For Commonfare, a collaboration with the treehouse project could be important. Commonfare has a lot of awesome potential, but the community really has yet to form. The benefits and shared practices envisioned for Commonfare need to be deomonstrated before commoners will recognize those potentials in their own lives. People do a lot by mimicing others, appropriating and rearticulating communal ideas into new forms, and since we dont have a good example of a real-world use of the coin, many people who might could utilize such a thing simply cant imagine its value. Treehouse could give Commonfare a testbed, meaningful whether it's successful or it bombs catastrophically, to show people real world applications, and lessons learned, from actually DOing the work of taking control of our creative industry and social economy.

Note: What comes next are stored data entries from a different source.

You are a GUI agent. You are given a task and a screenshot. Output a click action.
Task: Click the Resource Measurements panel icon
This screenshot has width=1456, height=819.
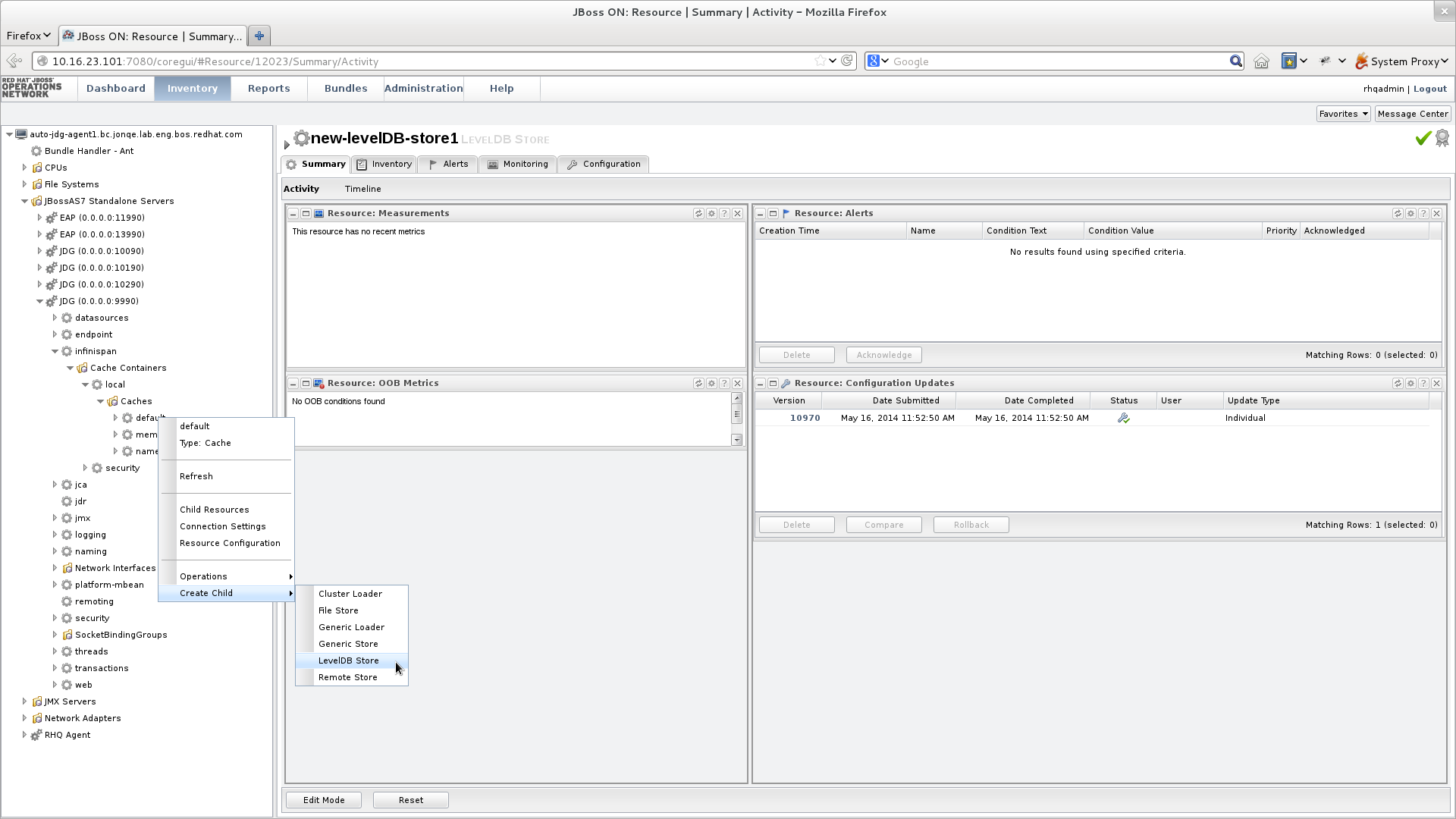tap(319, 212)
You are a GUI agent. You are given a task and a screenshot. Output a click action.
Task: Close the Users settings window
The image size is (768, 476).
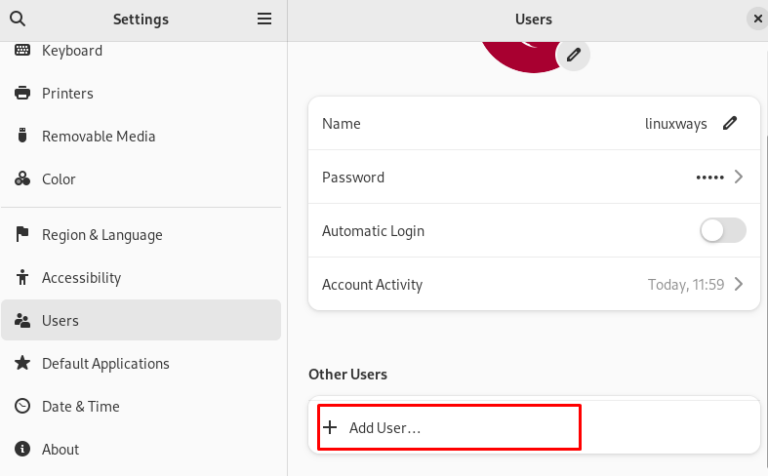coord(757,19)
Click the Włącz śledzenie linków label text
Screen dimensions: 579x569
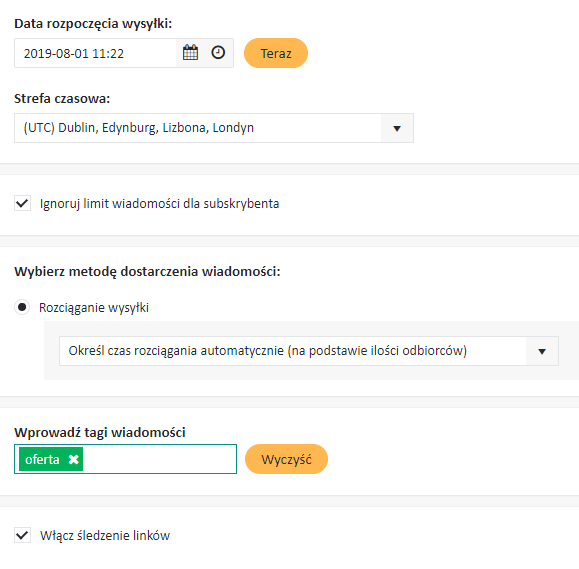click(x=105, y=535)
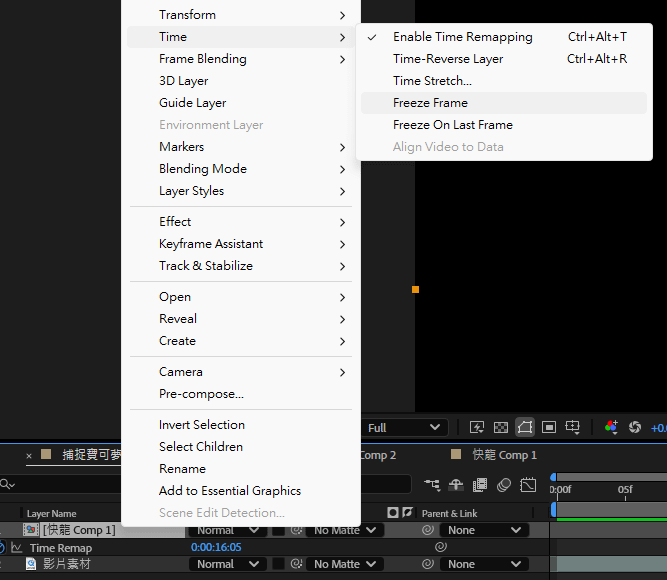Open parent None dropdown for 快龍 Comp 1

[x=485, y=530]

For Commonfare it could also be a benefit, to establish a material presence in one of those Treehouse container studios, to promote, teach and learn more about commonfare and its art-world integrations. And for dyne? Well, I know it's a lot of work to do this tech stuff, and I can imagine there's a significant budget involved to make it. Would they trade that for treehouse coins? Would treehouse even ever have enough euro value to actually pay for professional cryptocurrency development services on the level of dyne.org I doubt it. But if something gets worked out and they did make it, i think for the dyne folks it must be exciting to plant their tech at the heart of a nascent community arts movement, and watch it flower or explode. 

There are lot of different perspectives in this project, one of the biggest difficulties of implementing the coin on Commonfare was navigating partners' sharply contrasting ideas about the commons economy, and the valorization of labour and social exchange, discussion territory that's a sea filled with sharks and rogue waves. I think everyone agrees we want to usurp the dominant value concepts associated with our precarity, and the community coins do offer a pure self-contained value potential that could be wholly owned by a community. But there are also various other strategies for connecting the coin to euro dollar economies, while siphoning off some measure of community power from the hegemonies of fiat currencies at the core of our hated capitalism. Treehouse might use one of those strategies, and learn to benefit their community by operating their own inhouse currency, not independent from, but parallel to mainstream economy. 

Visitors to treehouse could buy in with euros, and can use their treehouse coins to take in the bar, or purchase workshop tickets for the project space, or a ceramic cup from the pottery container, or get something printed at the graphic design studio... Upon leaving, folks could cash out for euros, save their treehouse coins, or even invest in a treehouse studio. Everyone working there would get paid in community coins, spaces could be booked through coins, while schedules and meetings and collective discussions to drive the project could run parallel on commonfare to engage as many voices in community decision-making as possible. Eventually commoncoins could be linked, and commoners from around the world would visit and contribute to treehouse organically. Win Win Win

Whether this collaboration goes forward remains to be seen, but it's an exciting potential for Commonfare, looking to the future, and making it real. If it does go ahead, it's anyone's guess if solid financials will ever pan out for these anarchist artists.. 

Because money don't grow on trees...

...but with treehouse, dyne.org and commonfare, maybe it could?